One thing I would add about your solution @guiwitz: it can be made into a one-line solution if you don’t mind depending on dask. Then you can write:

# delayed = dask.delayed
delayed = lambda x: x  # pass through

result = dask.compute([delayed(my_analysis_fun)(im) for im in image_list])

This will work because dask.compute does nothing to non-dask arguments in a list.

Just curious:

I like the pattern of using map as in map(function, images).
So during initial development I would just use pythons built-in map for debugging.
Then, if I want to speed things up I would monkey-patch map to use the map for ThreadPoolExecutor or ProcessPoolExecutor.
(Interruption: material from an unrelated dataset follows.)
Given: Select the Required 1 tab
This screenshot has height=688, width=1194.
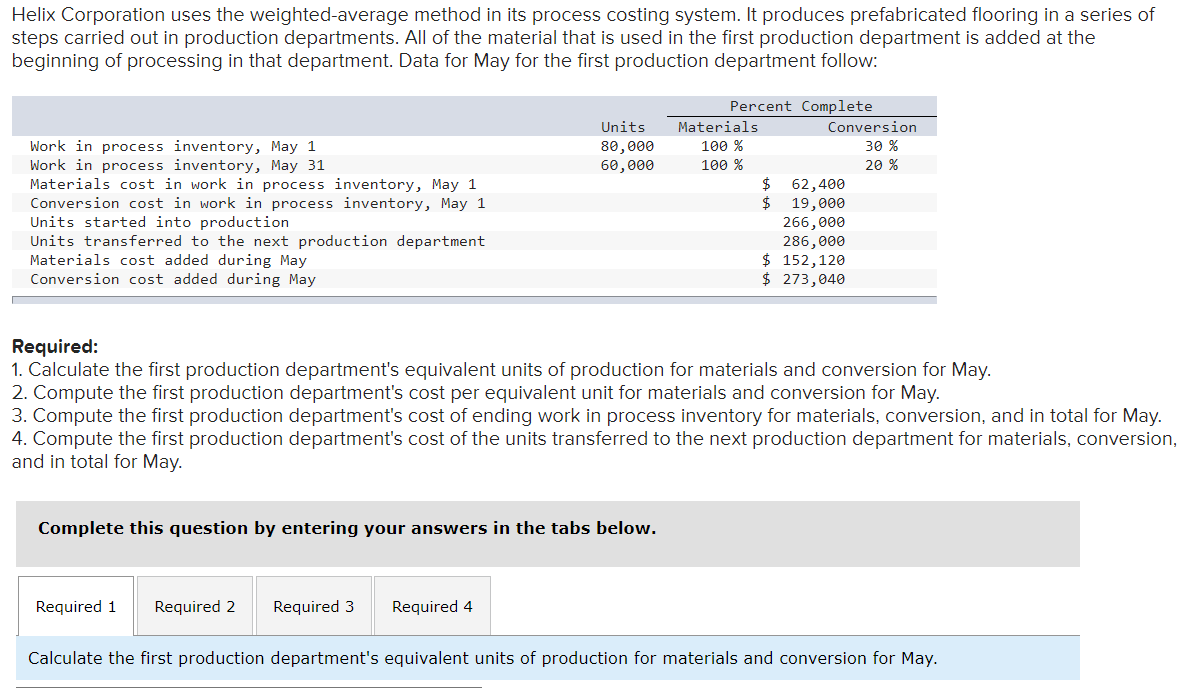Looking at the screenshot, I should click(x=75, y=606).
Am I correct that dask’s client.map could also be used as drop-in replacement or is the handling of the futures slightly different from the other ones?

Usually I chain the different functions of the pipeline together using multiple map(...) calls and in placed where I need the results I turn things into a list.
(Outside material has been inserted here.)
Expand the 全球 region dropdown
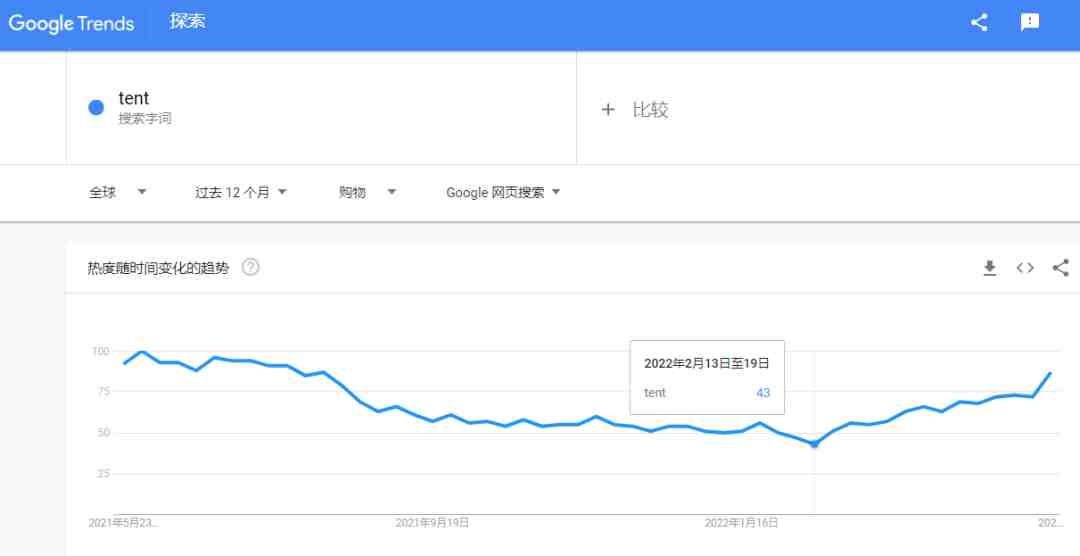 point(118,192)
This approach is probably equivalent to your list comprehensions but probably more of a functional programming apporach.

Your suspicions that there are differences lurking are well-founded. Since your results are Futures and not whatever the original value of your function call was, you would need either all your functions to be Future-aware (ie "is this a Future, if so, grab the .result" for every input), or you need to unpack the Futures in an intermediate step.

This is the price you pay for client.map returning instantly.

You can look at the dask.distributed.Client documentation for details. The easiest intermediate step is results = client.gather(list_of_futures). That will block until all the results are done and give you a list of your results.

Anyway, that documentation page has a lot of interesting discussion about whether this is a good idea. :joy:

1 Like

That’s a great idea! At the moment I’m stupidly redefining all my functions as myfun = delayed(myfun) if dask is used. That will make my code waaaaay simpler. Thanks!